Quoted passage:
___
[CMake] best practice for bundling 3rdparty dependencies in, windows

tonka tonka tonka3100 at gmail.com
Wed Feb 22 16:58:29 EST 2017


Thanks for your answer.
I've see that most of your code is very similar to my code, the only
difference is that you use file(copy ... To be able to copy the file to the
install directory, I use install(FILES ...
But what is fixup_bundle good for?

Am 20.02.2017 17:26 schrieb "Lee Butler" <iraytrace at gmail.com>:

> Since I have wrestled with this on a recurring basis let me offer the following.  We package Qt. OpenSceneGraph and other libraries as 3rdParty content to the application we build/deploy.  Because the 3rd party libraries have their own plugins and dependencies, we end up doing a number of things:
>
> 1) install(TARGETS ...) to get the things we build installed
> 2) install(CODE ...) to get a lot of dependencies installed.
>
> The thing to keep in mind is that CPACK essentially does an install to a directory other than the CMAKE_INSTALL_PREFIX to create the file system structure that it will package.  It seems to do this by setting CMAKE_INSTALL_PREFIX to something it wants.  This is slick but if you are doing things by hand you have to realize that it isn't the location you set when you run CMAKE.
>
> Some of the key code looks like this:set(EXEC_NAME "vsl-bin")
>
>
>    1. set(EXEC_NAME "vsl-bin")
>    2. add_executable(${EXEC_NAME} ${product_SRCS} ${UIS} ${RCS} )
>    3. target_link_libraries(${EXEC_NAME} ${product_LIBS})
>    4. install(TARGETS ${EXEC_NAME}
>    5.      BUNDLE DESTINATION . COMPONENT Runtime
>    6.      RUNTIME DESTINATION bin COMPONENT Runtime )
>    7. INSTALL(CODE "file(GLOB_RECURSE VSLPLUGINS
>    \"\${CMAKE_INSTALL_PREFIX}/bin/*${CMAKE_SHARED_LIBRARY_SUFFIX}\")
>    8.      FILE(COPY \"${OSG_INCLUDE_DIR}/../bin/osgPlugins-3.4.0\"
>    DESTINATION \"\${CMAKE_INSTALL_PREFIX}/bin\")
>    9.      FILE(GLOB OSGLIBS \"${OSG_INCLUDE_DIR}/../bin/*$
>    {CMAKE_SHARED_LIBRARY_SUFFIX}\")
>    10.      FILE(COPY \${OSGLIBS} DESTINATION \"\${CMAKE_INSTALL_PREFIX}/
>    bin\")
>    11.      FILE(GLOB QTPLUGINS \"${Qt5_DIR}/../../../plugins/*\")
>    12.      FILE(COPY \${QTPLUGINS} DESTINATION
>    \"\${CMAKE_INSTALL_PREFIX}/bin\")
>    13.      include(BundleUtilities)
___
Dataset entries:

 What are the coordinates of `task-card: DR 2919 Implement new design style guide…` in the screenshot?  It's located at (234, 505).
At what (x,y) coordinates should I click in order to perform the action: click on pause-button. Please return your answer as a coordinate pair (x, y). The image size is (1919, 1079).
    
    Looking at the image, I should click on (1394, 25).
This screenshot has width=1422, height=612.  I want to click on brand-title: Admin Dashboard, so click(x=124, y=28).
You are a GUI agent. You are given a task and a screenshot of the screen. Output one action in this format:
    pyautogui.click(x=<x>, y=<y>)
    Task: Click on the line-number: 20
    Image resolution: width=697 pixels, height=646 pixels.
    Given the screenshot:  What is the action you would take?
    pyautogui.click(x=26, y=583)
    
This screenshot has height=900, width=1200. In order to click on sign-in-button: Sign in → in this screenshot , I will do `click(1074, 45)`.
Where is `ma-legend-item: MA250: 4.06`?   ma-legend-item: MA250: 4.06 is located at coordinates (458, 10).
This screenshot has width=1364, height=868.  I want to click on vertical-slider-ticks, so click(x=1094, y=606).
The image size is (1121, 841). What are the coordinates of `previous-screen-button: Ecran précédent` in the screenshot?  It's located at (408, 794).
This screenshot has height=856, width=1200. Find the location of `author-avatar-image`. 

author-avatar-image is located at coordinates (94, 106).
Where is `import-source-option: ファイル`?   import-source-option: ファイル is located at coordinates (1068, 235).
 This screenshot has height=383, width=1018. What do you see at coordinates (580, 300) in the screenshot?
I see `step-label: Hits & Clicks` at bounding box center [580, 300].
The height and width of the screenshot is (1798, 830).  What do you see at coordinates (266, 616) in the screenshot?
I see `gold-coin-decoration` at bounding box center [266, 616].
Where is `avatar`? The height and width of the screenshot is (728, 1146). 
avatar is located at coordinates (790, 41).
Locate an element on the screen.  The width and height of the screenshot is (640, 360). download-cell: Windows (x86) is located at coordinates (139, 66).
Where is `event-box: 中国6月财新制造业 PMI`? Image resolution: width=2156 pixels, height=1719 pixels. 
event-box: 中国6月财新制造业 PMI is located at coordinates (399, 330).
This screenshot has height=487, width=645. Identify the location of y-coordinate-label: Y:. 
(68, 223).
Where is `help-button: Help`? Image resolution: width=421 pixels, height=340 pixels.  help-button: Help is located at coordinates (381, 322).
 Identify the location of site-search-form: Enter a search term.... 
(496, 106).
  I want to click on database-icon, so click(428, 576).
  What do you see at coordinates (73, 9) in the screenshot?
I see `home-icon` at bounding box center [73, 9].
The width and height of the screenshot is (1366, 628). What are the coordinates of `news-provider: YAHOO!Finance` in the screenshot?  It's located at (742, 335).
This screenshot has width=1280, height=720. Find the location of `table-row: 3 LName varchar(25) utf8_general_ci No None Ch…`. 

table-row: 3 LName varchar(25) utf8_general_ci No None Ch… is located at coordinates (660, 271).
___
Using the information:
A) Copy the passage from the message on bundling third-party dependencies word for word, starting with "tonka tonka tonka3100" and going on through "fixup_bundle good for?".
B) Rewrite the paragraph of the message on bundling third-party dependencies that begins "The thing to keep in mind" in fewer words, keeping its main points.

Results by task:
A)
tonka tonka tonka3100 at gmail.com
Wed Feb 22 16:58:29 EST 2017


Thanks for your answer.
I've see that most of your code is very similar to my code, the only
difference is that you use file(copy ... To be able to copy the file to the
install directory, I use install(FILES ...
But what is fixup_bundle good for?

B) CPack does an install to a directory other than CMAKE_INSTALL_PREFIX so it can build the file system structure it will package. It seems to do this by setting CMAKE_INSTALL_PREFIX to its own value. If you do things by hand, remember that this is not the location you set when you run CMake.